**EXERCISE GOAL:**
Begin at the line containing "The width and height of the screenshot is (392, 696)." in the entries below and end at the line containing "Task: Open the All Categories filter dropdown"; transcribe that range exactly and nothing outside it.
--- DATASET CONTENT ---
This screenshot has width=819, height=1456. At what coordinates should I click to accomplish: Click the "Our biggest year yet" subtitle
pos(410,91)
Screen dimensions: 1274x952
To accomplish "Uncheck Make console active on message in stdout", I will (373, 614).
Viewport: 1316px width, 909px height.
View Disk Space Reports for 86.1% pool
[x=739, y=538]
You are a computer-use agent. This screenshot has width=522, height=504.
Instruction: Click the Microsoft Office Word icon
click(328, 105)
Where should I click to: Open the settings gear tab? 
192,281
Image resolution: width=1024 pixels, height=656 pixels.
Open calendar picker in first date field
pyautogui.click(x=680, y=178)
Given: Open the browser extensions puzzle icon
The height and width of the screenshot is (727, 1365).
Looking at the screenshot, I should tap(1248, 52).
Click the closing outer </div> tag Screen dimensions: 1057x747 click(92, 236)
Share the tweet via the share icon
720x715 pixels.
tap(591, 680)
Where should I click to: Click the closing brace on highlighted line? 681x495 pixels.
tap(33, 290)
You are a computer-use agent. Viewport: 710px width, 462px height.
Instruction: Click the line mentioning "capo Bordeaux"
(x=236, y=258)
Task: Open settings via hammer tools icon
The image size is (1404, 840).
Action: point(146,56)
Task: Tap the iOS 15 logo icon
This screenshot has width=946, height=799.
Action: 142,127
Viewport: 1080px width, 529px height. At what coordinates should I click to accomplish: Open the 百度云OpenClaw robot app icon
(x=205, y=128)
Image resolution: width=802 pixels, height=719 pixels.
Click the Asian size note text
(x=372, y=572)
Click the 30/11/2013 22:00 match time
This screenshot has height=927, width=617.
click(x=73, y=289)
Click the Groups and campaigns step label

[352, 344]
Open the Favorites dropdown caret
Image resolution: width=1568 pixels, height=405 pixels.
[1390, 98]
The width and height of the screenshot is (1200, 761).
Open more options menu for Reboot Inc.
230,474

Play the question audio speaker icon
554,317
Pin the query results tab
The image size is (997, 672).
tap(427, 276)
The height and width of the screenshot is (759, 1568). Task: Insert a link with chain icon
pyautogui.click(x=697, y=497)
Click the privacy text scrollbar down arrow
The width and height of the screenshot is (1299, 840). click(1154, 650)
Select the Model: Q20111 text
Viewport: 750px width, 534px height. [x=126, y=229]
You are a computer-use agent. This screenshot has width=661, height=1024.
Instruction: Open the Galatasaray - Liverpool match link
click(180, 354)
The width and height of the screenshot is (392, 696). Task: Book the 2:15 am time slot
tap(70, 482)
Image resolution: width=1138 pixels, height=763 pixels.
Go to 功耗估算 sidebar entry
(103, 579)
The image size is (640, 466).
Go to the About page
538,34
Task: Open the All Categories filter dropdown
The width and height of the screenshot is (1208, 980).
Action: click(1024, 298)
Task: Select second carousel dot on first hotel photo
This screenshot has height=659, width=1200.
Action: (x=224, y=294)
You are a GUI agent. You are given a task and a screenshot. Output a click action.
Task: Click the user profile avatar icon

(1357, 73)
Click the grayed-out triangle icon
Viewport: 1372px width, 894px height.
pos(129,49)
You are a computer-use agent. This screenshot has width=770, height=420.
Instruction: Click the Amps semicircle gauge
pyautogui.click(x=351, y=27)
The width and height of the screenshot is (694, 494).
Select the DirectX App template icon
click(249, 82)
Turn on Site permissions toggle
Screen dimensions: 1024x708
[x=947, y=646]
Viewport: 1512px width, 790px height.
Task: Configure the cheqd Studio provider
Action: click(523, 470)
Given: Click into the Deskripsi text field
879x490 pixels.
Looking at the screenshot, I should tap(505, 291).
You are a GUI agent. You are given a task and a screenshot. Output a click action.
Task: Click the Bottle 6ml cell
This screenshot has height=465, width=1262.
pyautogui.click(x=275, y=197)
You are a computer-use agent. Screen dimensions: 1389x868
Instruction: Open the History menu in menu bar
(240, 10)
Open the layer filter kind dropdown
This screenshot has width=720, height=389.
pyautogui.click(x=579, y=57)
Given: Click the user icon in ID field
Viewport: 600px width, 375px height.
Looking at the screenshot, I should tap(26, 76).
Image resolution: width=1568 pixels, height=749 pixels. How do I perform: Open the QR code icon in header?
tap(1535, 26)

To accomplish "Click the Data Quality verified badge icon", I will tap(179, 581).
---
**EXERCISE OUTPUT:**
The width and height of the screenshot is (392, 696). Task: Book the 2:15 am time slot
tap(70, 482)
Image resolution: width=1138 pixels, height=763 pixels.
Go to 功耗估算 sidebar entry
(103, 579)
The image size is (640, 466).
Go to the About page
538,34
Task: Open the All Categories filter dropdown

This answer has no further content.